Israeli TV reports said Israel's Security Cabinet unanimously rejected Mr Kerry's proposal in its current form, mainly because it would mean Israel has to cut short the effort to destroy tunnels. But Mr Kerry said he had not submitted a formal proposal to Israel for the Cabinet to vote on.
Israel considers the tunnels to be a strategic threat because Gaza militants have launched them for staging surprise attacks. Israeli troops have so far destroyed about half of the 31 underground passages discovered during the Gaza operation.
The worst round of cross-border fighting in more than five years has killed 828 Palestinians and wounded more than 5,200, according to Palestinian health officials.
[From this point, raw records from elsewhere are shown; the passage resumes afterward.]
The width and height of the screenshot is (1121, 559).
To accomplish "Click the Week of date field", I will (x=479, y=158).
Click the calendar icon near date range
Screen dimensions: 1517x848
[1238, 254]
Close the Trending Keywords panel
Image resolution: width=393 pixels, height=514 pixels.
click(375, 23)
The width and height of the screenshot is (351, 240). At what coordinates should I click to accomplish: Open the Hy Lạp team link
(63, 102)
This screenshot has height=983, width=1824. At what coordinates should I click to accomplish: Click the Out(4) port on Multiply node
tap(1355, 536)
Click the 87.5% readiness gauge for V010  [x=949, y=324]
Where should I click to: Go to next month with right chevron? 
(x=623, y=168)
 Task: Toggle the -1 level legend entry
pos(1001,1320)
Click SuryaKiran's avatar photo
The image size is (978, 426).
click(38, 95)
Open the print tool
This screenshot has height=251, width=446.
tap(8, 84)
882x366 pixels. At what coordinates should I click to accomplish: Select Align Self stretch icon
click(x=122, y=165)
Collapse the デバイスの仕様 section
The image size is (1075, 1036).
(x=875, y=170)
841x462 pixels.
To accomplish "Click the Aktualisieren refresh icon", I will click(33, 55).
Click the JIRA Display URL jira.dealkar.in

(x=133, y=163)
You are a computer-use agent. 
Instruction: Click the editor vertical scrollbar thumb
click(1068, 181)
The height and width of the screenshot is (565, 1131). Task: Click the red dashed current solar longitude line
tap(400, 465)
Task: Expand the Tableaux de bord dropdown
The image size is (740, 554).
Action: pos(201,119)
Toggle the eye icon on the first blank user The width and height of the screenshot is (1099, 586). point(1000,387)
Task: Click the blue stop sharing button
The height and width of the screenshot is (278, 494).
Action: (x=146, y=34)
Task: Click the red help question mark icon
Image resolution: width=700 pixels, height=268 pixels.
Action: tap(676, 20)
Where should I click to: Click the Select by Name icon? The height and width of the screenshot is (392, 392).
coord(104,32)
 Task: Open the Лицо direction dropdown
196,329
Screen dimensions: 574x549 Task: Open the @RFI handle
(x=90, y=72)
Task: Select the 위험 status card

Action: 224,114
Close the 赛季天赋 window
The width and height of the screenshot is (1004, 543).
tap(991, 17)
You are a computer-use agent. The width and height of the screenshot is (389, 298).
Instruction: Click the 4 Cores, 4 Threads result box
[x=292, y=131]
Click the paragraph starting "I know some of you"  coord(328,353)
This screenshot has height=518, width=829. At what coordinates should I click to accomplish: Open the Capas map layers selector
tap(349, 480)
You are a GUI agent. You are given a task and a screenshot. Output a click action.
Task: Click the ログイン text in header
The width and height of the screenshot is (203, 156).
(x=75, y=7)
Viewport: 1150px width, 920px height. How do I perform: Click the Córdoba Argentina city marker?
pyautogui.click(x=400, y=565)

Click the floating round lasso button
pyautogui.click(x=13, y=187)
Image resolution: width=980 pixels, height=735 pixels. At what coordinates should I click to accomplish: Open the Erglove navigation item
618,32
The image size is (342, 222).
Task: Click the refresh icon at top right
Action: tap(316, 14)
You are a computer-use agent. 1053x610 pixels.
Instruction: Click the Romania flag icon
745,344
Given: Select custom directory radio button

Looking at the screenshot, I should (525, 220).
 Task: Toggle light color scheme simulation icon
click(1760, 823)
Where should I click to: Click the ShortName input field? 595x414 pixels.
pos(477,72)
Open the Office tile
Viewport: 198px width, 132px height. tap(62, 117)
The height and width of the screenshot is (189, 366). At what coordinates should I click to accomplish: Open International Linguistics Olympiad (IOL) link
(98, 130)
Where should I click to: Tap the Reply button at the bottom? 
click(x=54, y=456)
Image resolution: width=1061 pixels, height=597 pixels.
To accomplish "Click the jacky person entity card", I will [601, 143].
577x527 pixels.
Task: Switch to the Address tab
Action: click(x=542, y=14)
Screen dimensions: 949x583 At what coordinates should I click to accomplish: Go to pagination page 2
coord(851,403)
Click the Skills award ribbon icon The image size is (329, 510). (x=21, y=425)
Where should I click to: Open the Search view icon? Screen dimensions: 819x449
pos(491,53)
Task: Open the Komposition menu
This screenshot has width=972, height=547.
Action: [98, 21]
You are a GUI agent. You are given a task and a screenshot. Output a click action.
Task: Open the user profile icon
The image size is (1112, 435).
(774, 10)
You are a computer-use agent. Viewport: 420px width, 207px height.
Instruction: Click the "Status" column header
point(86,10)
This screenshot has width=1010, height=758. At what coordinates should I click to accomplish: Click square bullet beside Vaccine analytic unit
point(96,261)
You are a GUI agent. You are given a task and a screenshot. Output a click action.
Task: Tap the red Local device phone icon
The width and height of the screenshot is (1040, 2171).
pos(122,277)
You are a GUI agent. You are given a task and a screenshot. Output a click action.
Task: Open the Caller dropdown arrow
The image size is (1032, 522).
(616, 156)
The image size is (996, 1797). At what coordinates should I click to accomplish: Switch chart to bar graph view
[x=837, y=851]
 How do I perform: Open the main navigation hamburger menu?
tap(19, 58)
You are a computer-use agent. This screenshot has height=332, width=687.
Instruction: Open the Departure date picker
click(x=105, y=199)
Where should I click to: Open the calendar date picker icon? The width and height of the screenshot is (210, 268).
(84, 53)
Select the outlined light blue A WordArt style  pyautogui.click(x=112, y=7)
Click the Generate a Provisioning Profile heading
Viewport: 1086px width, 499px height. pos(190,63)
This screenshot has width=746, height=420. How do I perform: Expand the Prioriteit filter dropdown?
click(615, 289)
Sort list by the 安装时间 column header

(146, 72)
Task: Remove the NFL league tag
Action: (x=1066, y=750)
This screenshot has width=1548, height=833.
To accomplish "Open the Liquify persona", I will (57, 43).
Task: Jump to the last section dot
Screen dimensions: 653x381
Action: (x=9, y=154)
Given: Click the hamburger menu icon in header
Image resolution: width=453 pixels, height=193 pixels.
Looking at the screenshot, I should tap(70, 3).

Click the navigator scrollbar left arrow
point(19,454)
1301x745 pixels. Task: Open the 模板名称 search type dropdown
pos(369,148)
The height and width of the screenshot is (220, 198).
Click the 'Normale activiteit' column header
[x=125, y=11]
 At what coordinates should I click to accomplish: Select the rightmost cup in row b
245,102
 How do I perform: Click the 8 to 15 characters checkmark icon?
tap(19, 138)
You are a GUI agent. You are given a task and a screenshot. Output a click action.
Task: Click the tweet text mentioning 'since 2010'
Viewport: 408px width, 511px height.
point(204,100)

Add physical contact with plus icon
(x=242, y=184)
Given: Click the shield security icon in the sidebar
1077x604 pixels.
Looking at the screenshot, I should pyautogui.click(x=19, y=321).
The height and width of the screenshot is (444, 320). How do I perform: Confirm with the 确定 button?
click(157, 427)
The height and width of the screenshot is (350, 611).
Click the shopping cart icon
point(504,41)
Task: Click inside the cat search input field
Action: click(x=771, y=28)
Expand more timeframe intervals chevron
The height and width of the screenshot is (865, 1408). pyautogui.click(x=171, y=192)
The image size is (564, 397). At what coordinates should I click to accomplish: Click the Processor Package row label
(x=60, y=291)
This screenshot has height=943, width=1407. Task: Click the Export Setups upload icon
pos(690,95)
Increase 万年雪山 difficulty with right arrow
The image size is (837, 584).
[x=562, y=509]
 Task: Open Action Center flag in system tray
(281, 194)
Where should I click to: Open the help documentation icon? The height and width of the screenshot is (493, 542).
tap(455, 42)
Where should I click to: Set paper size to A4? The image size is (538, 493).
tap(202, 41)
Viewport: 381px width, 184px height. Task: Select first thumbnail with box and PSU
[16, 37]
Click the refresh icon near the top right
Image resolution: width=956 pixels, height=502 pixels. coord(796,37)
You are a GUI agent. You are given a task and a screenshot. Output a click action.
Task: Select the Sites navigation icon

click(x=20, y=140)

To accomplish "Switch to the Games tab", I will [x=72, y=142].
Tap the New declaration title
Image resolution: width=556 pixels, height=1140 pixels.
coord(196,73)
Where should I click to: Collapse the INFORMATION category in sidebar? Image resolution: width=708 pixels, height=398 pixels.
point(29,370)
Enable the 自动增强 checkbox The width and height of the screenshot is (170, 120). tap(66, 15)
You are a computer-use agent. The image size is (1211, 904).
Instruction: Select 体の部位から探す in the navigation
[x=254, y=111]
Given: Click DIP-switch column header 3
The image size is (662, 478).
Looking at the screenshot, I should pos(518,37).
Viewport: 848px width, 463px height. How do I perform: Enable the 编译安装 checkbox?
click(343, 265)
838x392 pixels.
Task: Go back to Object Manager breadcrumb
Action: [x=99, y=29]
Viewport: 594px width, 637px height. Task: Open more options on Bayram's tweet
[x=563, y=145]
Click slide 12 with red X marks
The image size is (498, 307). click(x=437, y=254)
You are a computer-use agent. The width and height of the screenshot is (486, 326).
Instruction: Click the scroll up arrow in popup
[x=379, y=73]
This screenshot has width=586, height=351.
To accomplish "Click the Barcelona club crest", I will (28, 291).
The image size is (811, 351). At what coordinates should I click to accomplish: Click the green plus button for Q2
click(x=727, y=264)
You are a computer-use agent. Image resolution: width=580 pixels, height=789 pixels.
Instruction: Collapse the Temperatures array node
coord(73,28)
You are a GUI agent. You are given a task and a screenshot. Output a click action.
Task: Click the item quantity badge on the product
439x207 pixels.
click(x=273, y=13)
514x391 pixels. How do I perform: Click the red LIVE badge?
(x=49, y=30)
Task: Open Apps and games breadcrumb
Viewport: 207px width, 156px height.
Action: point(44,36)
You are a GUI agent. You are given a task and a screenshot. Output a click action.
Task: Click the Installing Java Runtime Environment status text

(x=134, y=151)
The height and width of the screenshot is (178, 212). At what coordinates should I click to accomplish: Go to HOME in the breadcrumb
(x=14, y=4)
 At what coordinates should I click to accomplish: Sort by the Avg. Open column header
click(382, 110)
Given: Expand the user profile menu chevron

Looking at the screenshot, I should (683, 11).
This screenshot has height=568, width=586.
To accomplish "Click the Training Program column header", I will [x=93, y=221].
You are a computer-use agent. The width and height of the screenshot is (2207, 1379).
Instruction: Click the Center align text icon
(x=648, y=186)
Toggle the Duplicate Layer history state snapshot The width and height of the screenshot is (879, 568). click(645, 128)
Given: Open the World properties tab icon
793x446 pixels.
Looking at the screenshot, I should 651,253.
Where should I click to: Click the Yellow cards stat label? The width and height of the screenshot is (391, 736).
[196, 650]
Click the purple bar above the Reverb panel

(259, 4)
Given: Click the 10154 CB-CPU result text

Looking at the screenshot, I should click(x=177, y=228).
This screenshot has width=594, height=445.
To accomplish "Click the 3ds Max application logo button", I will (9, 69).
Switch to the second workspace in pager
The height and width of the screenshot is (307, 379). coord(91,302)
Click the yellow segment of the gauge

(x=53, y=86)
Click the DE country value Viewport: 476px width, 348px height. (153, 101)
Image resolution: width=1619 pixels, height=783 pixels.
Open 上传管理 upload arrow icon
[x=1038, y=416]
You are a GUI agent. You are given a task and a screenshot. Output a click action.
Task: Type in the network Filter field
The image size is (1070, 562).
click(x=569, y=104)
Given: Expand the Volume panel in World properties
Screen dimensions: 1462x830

The UN says civilians make up three-fourths of the dead and a majority of the wounded.
In Israel, 38 people have been killed since July 8, including 35 soldiers, two Israeli civilians and a Thai worker.
The army announced that an Israeli soldier whom Hamas had claimed to have captured earlier this week had in fact died in battle on that day. The declaration lifts fears of a soldier in Hamas custody - one of Israel's worst-case scenarios in any fight with the militants.
The army said it determined that Sgt Oron Shaul was killed among seven soldiers killed in a vehicle that was hit by an anti-tank missile in Gaza on Sunday. The others in the vehicle were confirmed dead soon after the battle ended but Sgt Shaul's remains were not immediately identified. Sgt Shaul is among the count of 35 soldiers killed in the fighting.
In Cairo, Mr Kerry delayed his anticipated departure from Cairo for several hours to talk again by phone to Qatari officials who are serving as a go-between with Hamas, which the US considers a terrorist organization and cannot negotiate with directly.
As the Gaza fighting drags on, the West Bank is becoming increasingly restive.
Protests erupted today in the northern village of Hawara, near the city of Nablus, and the southern village of Beit Omar, near the city of Hebron. Palestinian hospital officials said three Palestinians were killed in Beit Omar and two in Hawara.
The mayor of Hawara, Mouin Idmeidi, said he and hundreds of others from the village participated in a protest after emerging from a local mosque after Friday prayers.
Hawara is located along a main north-south thoroughfare that is also used by Israeli motorists. The mayor said an Israeli motorist slowed down as he passed the march and fired at the group.
The mayor said four people were wounded and that one of them, a 19-year-old, died at Rafidiyeh Hospital in Nablus of his injuries.
After the shooting, clashes erupted between Palestinians and Israeli troops who opened fire, killing a 22-year-old from Hawara, the mayor said.
Rafidiyeh hospital confirmed the deaths.
An Israeli police spokesman, Mickey Rosenfeld, said paramilitary border police opened fire to disperse violent protests at Hawara, and that masked Palestinians threw firebombs. He said he was unaware of a shooting involving an Israeli civilian.
In Beit Omar, clashes erupted between Israeli forces and Palestinian stone-throwers. Hebron hospital officials said three Palestinians were killed.
The Israeli military said it was looking into the reports.
Yesterday, thousands of Palestinians clashed with Israeli forces at a West Bank checkpoint and in east Jerusalem, the largest protests in those areas in several years.
Later, Israel's defence minister said Israel may soon broaden its ground operation in the Gaza Strip significantly.
In a statement by Moshe Yaalon's office, he is quoted as telling troops in the field that "you need to be ready for the possibility that very soon we will instruct the military to significantly broaden the ground operation in Gaza".
"Hamas is paying a very heavy price and will pay an even heavier price," Mr Yaalon said. "At the end of the operation, Hamas will have to think very hard if it is worth it to taunt us in the future."